Leaving out the pictures, output the lines from the one that contains "Click the Sala Gialla location text" through the end of the material, exactly as they stand.

> [Exercise material]
---------------

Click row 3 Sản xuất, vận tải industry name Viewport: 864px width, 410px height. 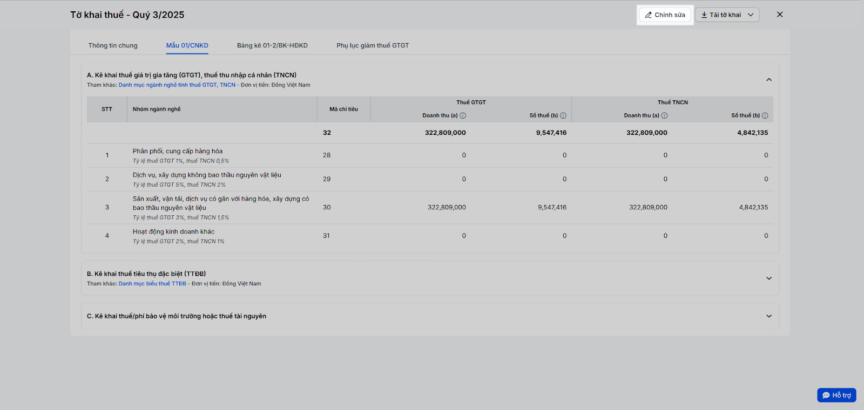(221, 203)
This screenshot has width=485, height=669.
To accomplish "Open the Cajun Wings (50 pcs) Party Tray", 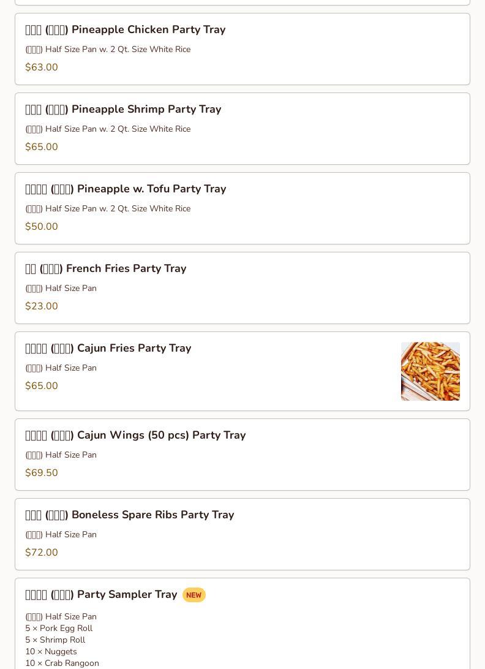I will [x=135, y=436].
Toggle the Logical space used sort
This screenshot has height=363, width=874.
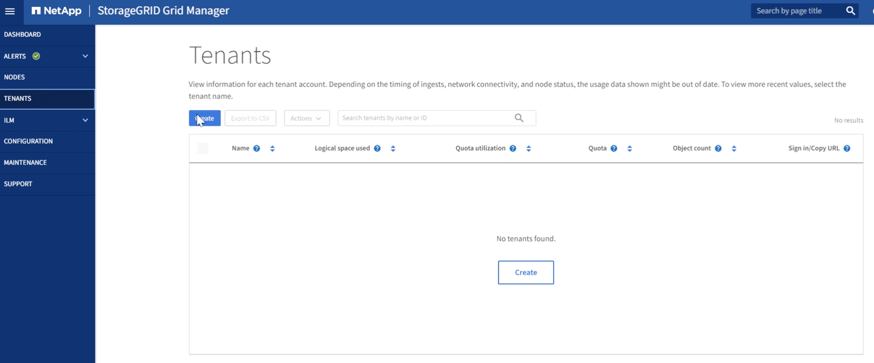pos(391,148)
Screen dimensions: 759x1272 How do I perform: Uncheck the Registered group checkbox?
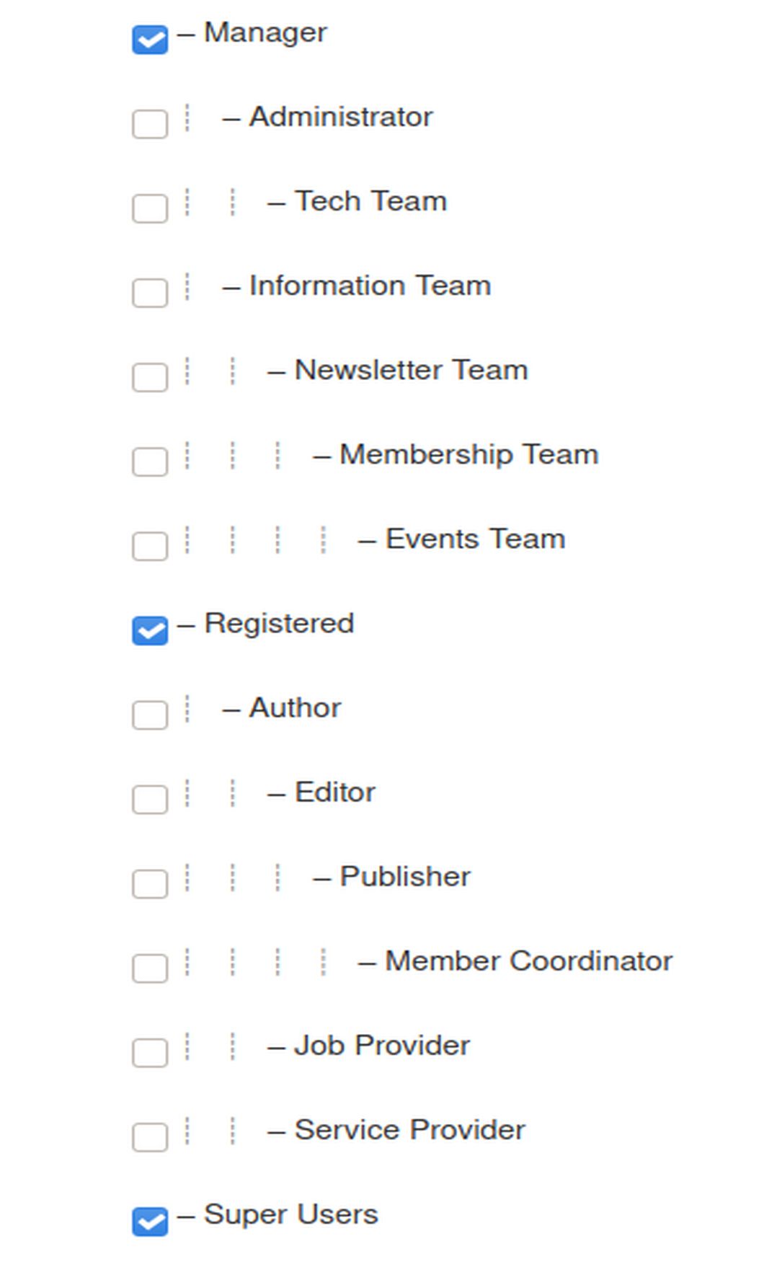click(150, 630)
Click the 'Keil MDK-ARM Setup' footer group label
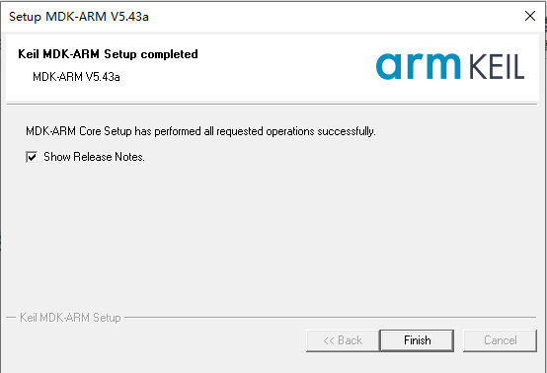The image size is (547, 373). tap(70, 318)

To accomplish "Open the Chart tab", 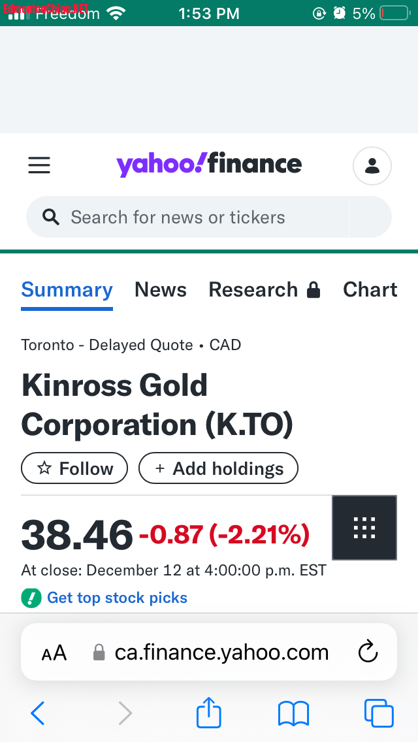I will (370, 290).
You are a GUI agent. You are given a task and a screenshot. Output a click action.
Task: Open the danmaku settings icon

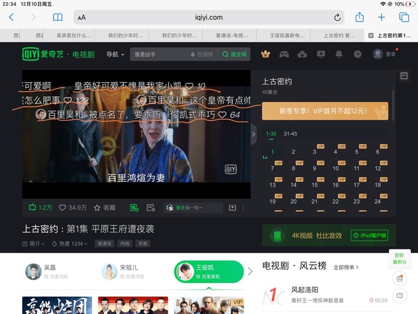coord(150,207)
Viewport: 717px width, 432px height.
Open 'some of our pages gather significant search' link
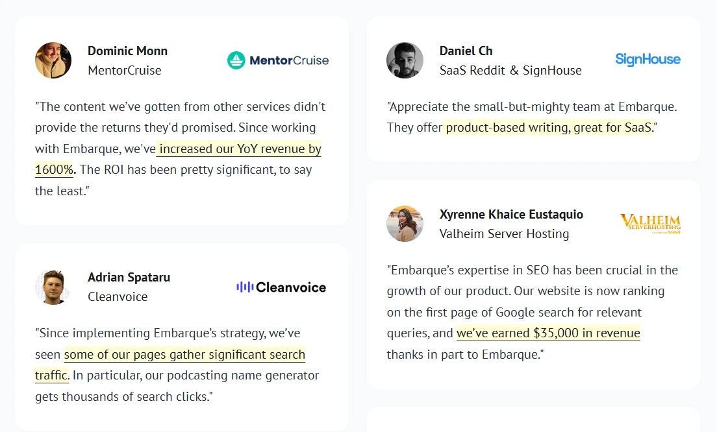tap(184, 354)
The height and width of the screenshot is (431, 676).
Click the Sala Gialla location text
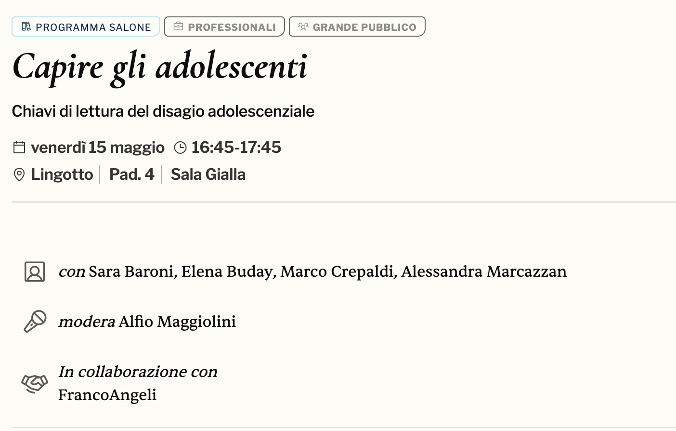(x=208, y=175)
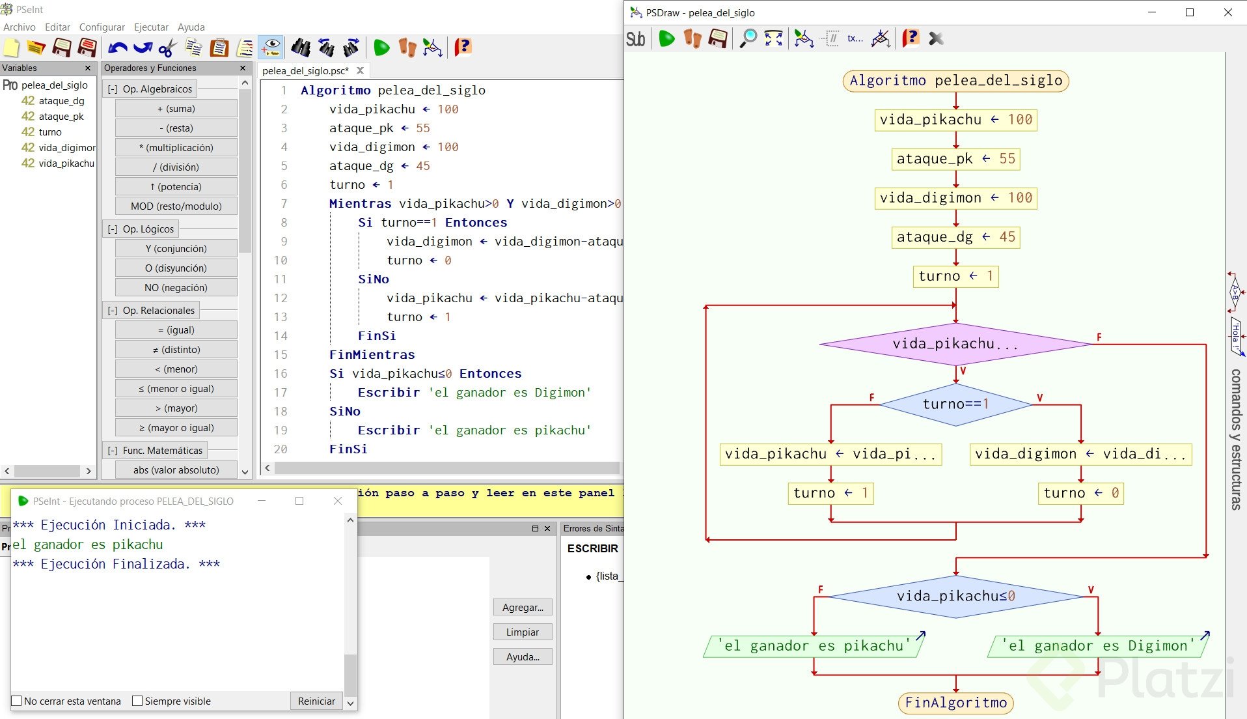Click the Sub subprocess icon in PSDraw

635,39
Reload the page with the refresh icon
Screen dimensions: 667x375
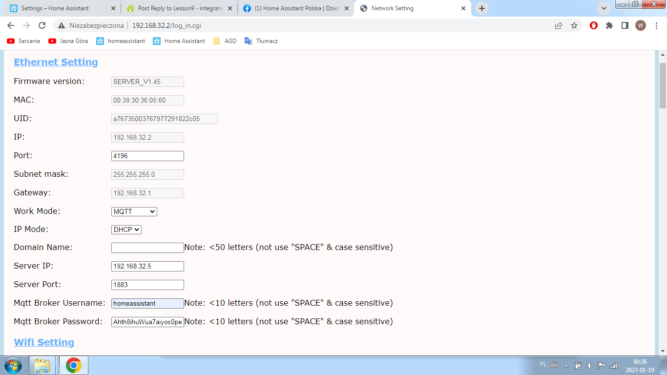(x=42, y=25)
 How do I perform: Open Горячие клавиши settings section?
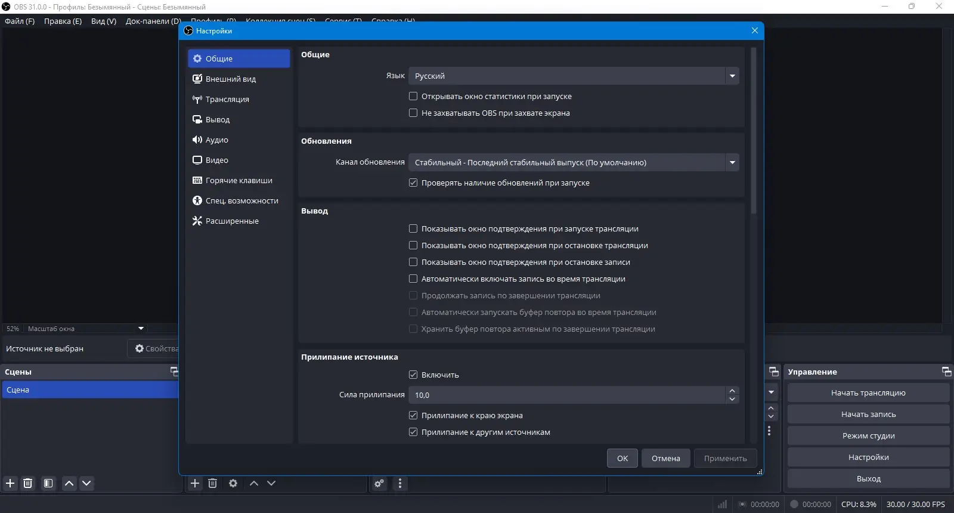pos(239,180)
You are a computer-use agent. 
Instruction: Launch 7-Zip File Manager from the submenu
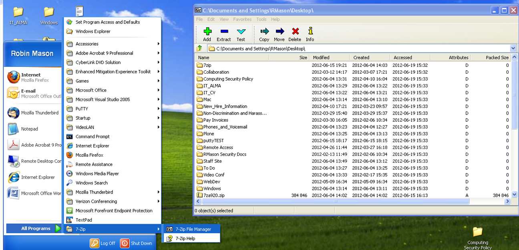[x=193, y=229]
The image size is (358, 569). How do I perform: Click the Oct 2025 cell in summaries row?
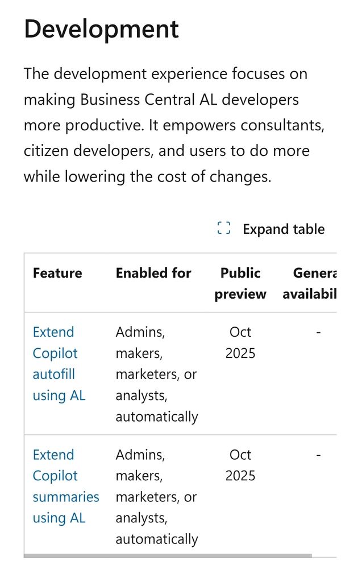[x=240, y=465]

---------------

> [Response to this task]
Click the Sala Gialla location text
(x=208, y=175)
Click the Sub subprocess icon in PSDraw

635,39
Reload the page with the refresh icon
Screen dimensions: 667x375
(x=42, y=25)
 How do I perform: Open Горячие клавиши settings section?
pos(239,180)
You are a computer-use agent. 
Instruction: Launch 7-Zip File Manager from the submenu
[x=193, y=229]
The image size is (358, 569). How do I perform: Click the Oct 2025 cell in summaries row?
[x=240, y=465]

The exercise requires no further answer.